* TEXT BLOCK *
============================================================

To use Predicted Outputs, set the prediction field in the Fireworks API with the predicted output. For example, you may want to edit a survey and add an option to contact users by text message:

{
  "questions": [
    {
      "question": "Name",
      "type": "text"
    },
    {
      "question": "Age",
      "type": "number"
    },
    {
      "question": "Feedback",
      "type": "text_area"
    },
    {
      "question": "How to Contact",
      "type": "multiple_choice",
      "options": ["Email", "Phone"],
      "optional": true
    }
  ]
}

In this case, we expect most of the code will remain the same. We set the ‘prediction’ field to be the original survey code. The output generation speed increases using predicted outputs.

Python (Fireworks)
from fireworks.client import Fireworks
 
code = """{
"questions": [
    {
      "question": "Name",
      "type": "text"

============================================================

* RECORDS SUPPLIED *
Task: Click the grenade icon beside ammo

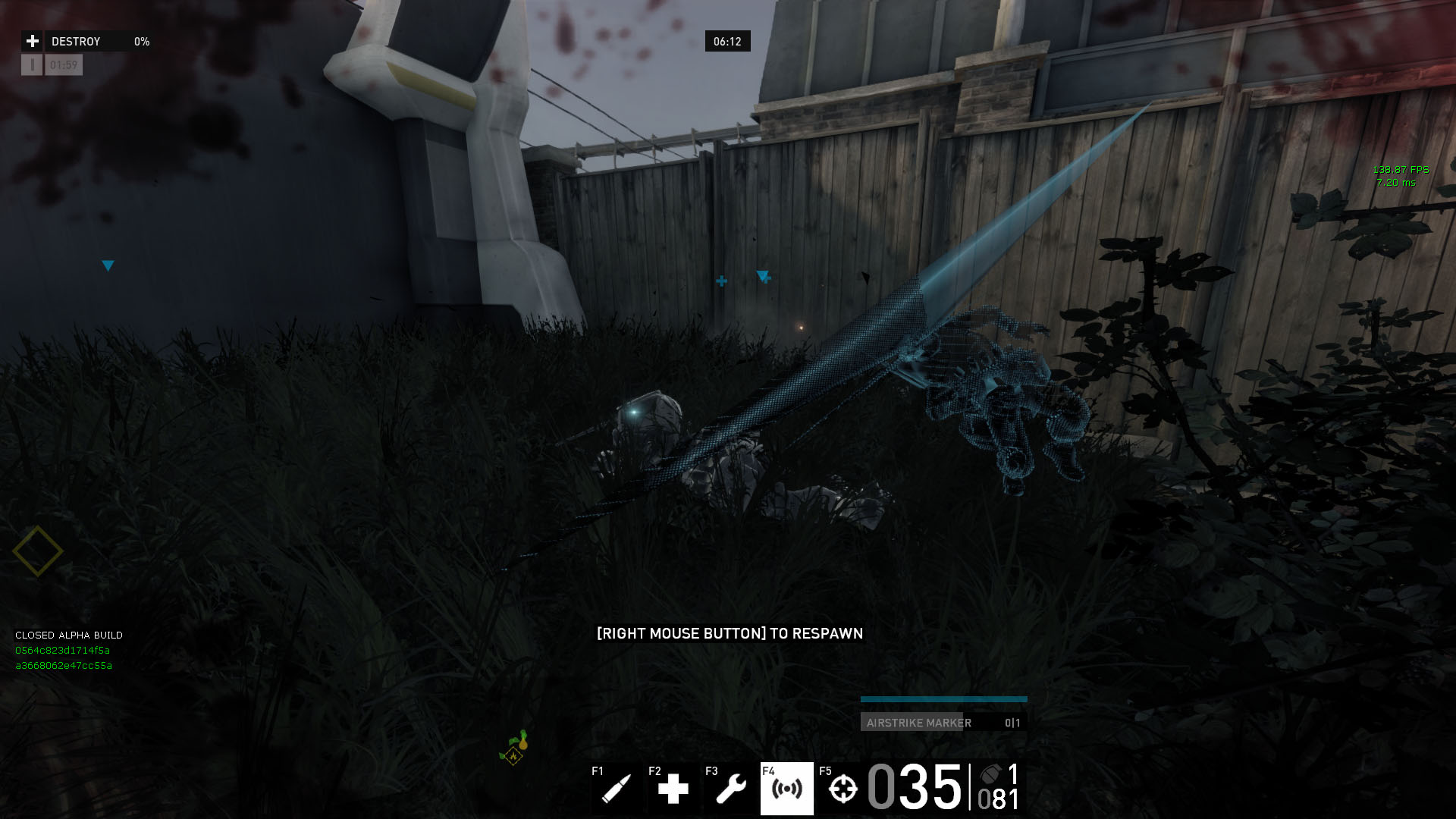Action: click(992, 775)
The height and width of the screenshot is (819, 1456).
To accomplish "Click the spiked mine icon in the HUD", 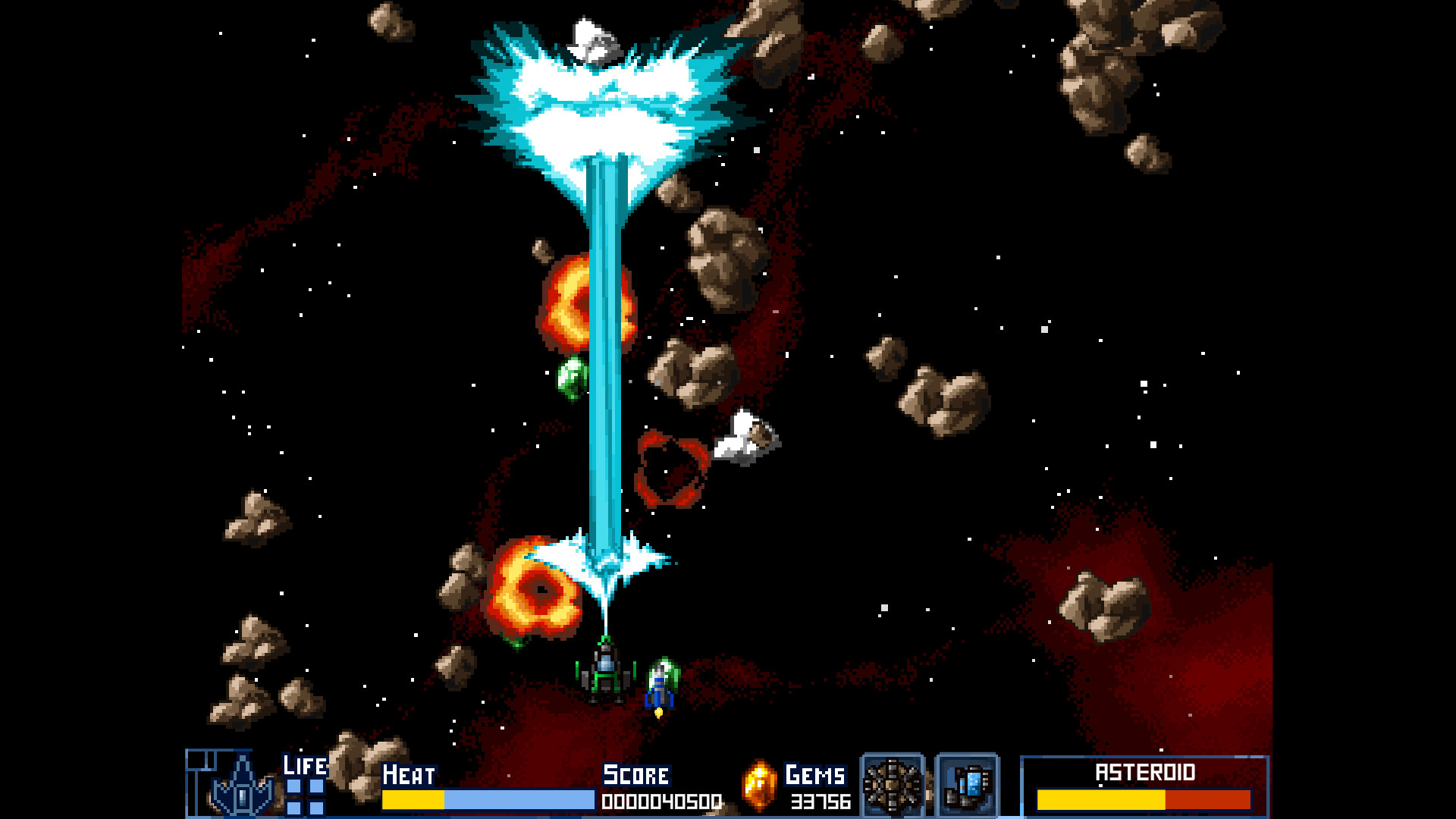I will [892, 786].
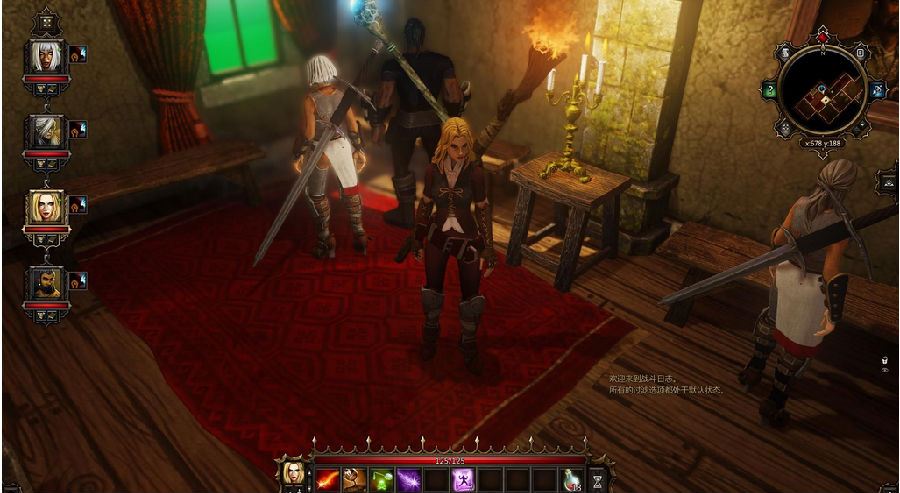Cast the purple feather spell
900x493 pixels.
click(x=408, y=480)
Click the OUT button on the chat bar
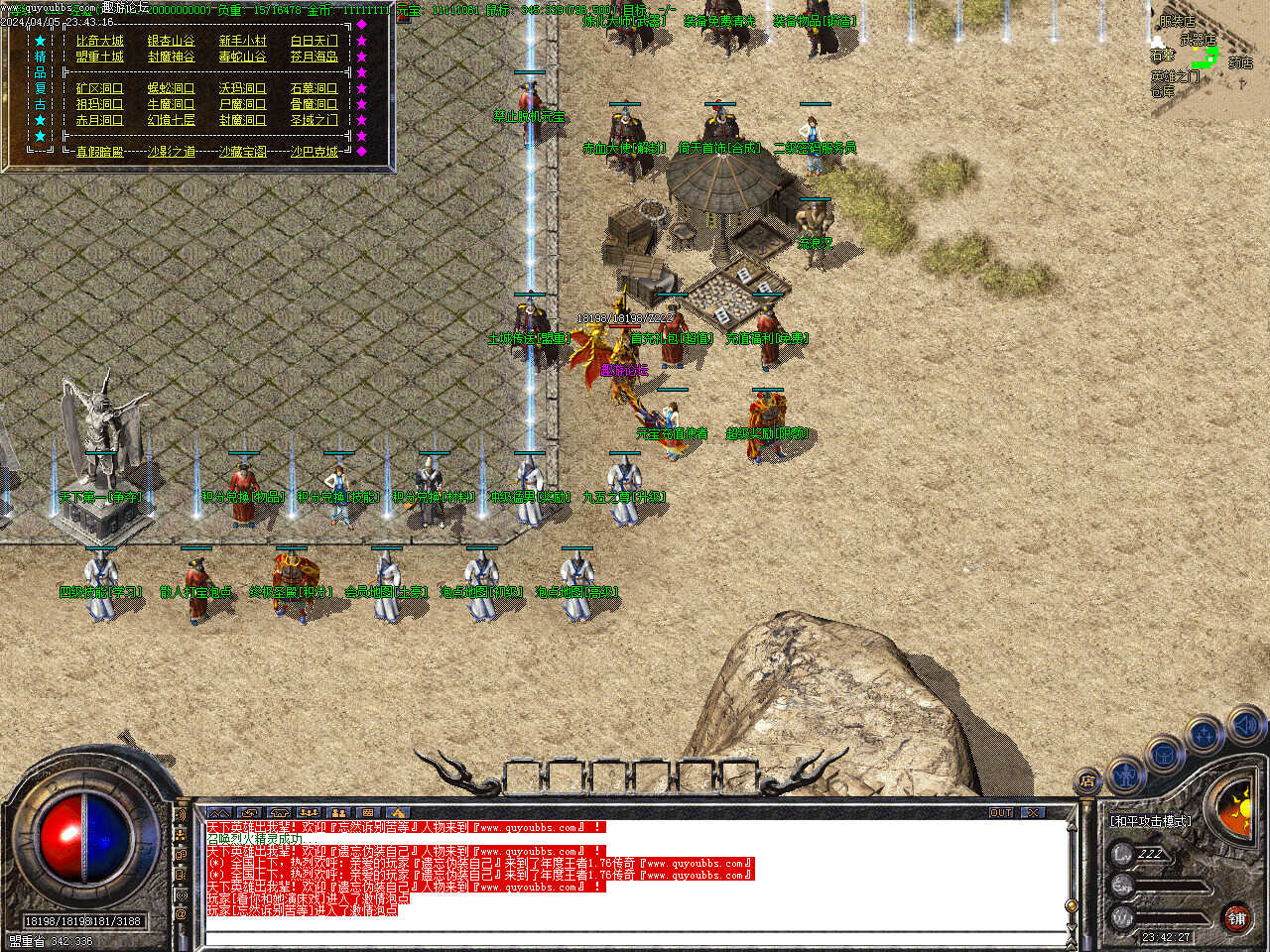1270x952 pixels. (x=1001, y=812)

============================================================

* TASKS TO CARRY OUT *
A. Answer from the Predicted Outputs text:
(i) Which field in the Fireworks API is set in order to use Predicted Outputs?
(ii) What options does the "How to Contact" question offer in the example survey?
(iii) In the example, what is the ‘prediction’ field set to?
B. Write out everything in the Predicted Outputs text from "In this case, we" down to "Python (Fireworks)".
The listing has no connection to the Predicted Outputs text.

* SOLUTIONS BY TASK *
A.
(i) The prediction field.
(ii) "Email" and "Phone".
(iii) The original survey code.

B.
In this case, we expect most of the code will remain the same. We set the ‘prediction’ field to be the original survey code. The output generation speed increases using predicted outputs.

Python (Fireworks)